CNS NetFlow Collection Engine runs as several processes. This command also starts the CNS NetFlow Collection Engine Daemon if it is not already running. See the "CNS NetFlow Collection Engine Architectural Overview" section on page 1-5 for details about these processes.

Note Typically, CNS NetFlow Collection Engine is started and allowed to run until there is some reason to stop it. The NFUI is separate from CNS NetFlow Collection Engine and dependent on CNS NetFlow Collection Engine for current application statistics and resource definitions-such as for threads, filters, and protocols. Once CNS NetFlow Collection Engine is running, anyone can start the NFUI and use it to review application statistics and resource definitions. However, you cannot create or modify CNS NetFlow Collection Engine resource definitions while CNS NetFlow Collection Engine is running. For more information about the NFUI, see Chapter 3, "Using the CNS NetFlow Collection Engine User Interface."

Verifying That CNS NetFlow Collection Engine Is Running

To verify that CNS NetFlow Collection Engine is running properly, perform the following steps.

Step 1 To display a table of CNS NetFlow Collection Engine statistics, enter the following command:

$    $NFC_DIR/bin/NFUI -s

The following is displayed: 

FlowCollector has been up since Thu Nov 14 11:55:27 2002

Port		Packets rcvd(wrap)					Records(wrap)				Discarded		 	UnknownTempIDs Missed Recs(wrap)	Missed Packets(wrap)

----		------------------			-------------						---------			--------------	-----------------	 --------------------


9995 					0(0) 				0(0)				0				0			0(0)                    0(0)


9996          				 1034(0) 				 3102(0)					0				0			0(0)                    0(0)

Note The statistics are listed according to the UDP port numbers on which CNS NetFlow Collection Engine is expecting NetFlow data. In a default CNS NetFlow Collection Engine installation, UDP ports 9995 and 9996 are automatically configured as the UDP ports CNS NetFlow Collection Engine uses to receive NetFlow exported data. You can define other UDP port numbers (see the "Creating a Thread" section on page 5-9.

Step 2 Verify that the UDP ports that are expected to receive export data are receiving data.

In the example shown above, UDP port 9996 is collecting data, but UDP port 9995 is not.

Step 3 Check the $NFC_DIR/logs/nfc.log, $NFC_DIR/logs/nfcd.log and $NFC_DIS/logs/nfcxml.log files for error messages.

If you are receiving data on the CNS NetFlow Collection Engine UDP port and there are no error messages in the log files, CNS NetFlow Collection Engine is running properly.
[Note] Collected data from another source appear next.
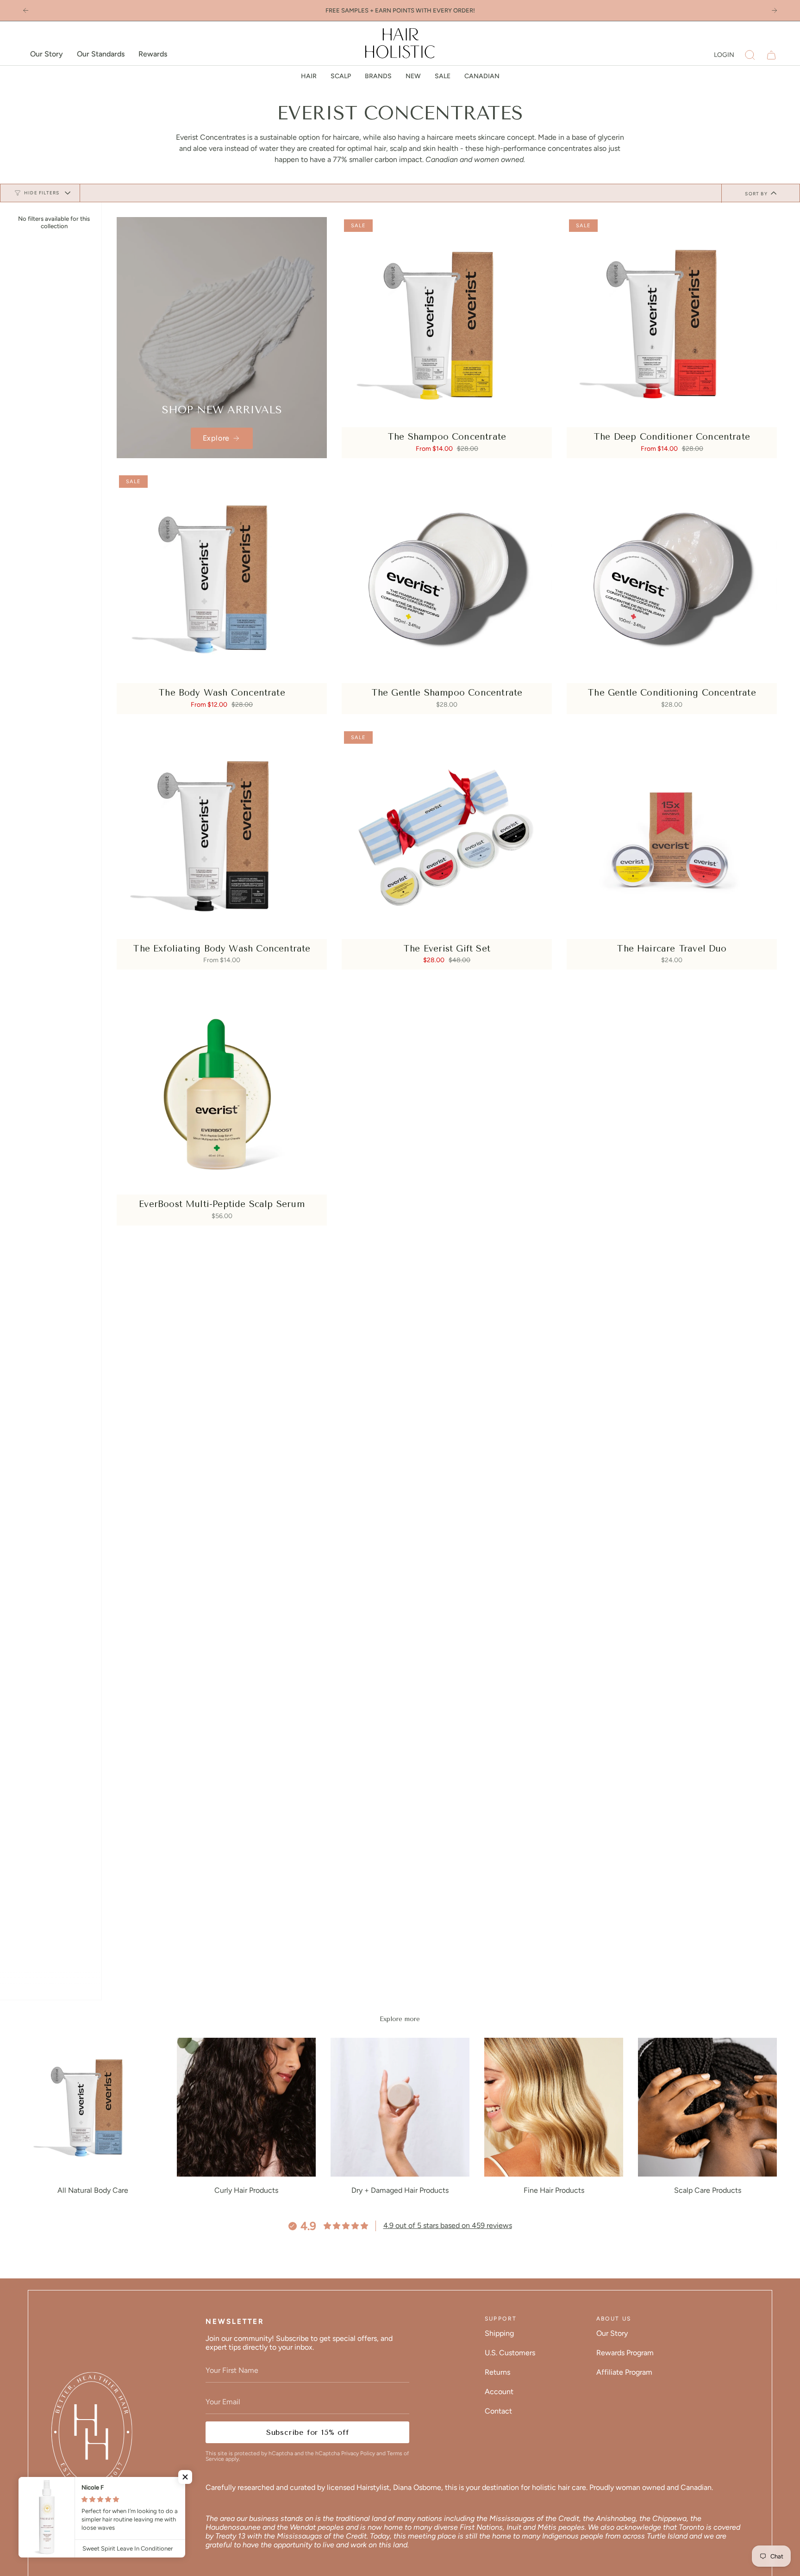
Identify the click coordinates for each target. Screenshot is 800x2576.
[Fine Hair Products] (553, 2107)
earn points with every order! (425, 10)
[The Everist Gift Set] (447, 834)
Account (499, 2391)
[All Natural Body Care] (92, 2107)
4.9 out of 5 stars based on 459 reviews (447, 2225)
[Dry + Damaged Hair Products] (400, 2107)
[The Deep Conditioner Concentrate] (672, 322)
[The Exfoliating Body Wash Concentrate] (222, 834)
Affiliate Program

You should periodically monitor the $NFC_DIR/logs/nfc.log, $NFC_DIR/logs/nfcd.log, and $NFC_DIS/logs/nfcxml.log files for error and warning messages.

Stopping CNS NetFlow Collection Engine

To stop CNS NetFlow Collection Engine, perform the following steps:

Step 1 Log in.

Step 2 Enter the following command to stop the CNS NetFlow Collection Engine application. 

# $NFC_DIR/bin/nfcollector stop all

Note To stop CNS NetFlow Collection Engine, you must be logged in as root or the user who started this CNS NetFlow Collection Engine session. This command does not stop the CNS NetFlow Collection Engine Daemon.

Stopping the CNS NetFlow Collection Engine Daemon

Stop the CNS NetFlow Collection Engine Daemon using one of two commands. Keep in mind that each command has a different effect on the CNS NetFlow Collection Engine workstation. To stop the CNS NetFlow Collection Engine Daemon and all processes that the Daemon started, enter the following command: 

# $NFC_DIR/bin/nfcollector stop nfcd

To stop the Daemon and all other CNS NetFlow Collection Engine processes, enter the following command: 

# $NFC_DIR/bin/nfcollector clean
Caution The nfcollector clean command does not gracefully stop the system. Any and all CNS NetFlow Collection Engine functions cease immediately. This includes flow collection and data file creation. Use this command with caution.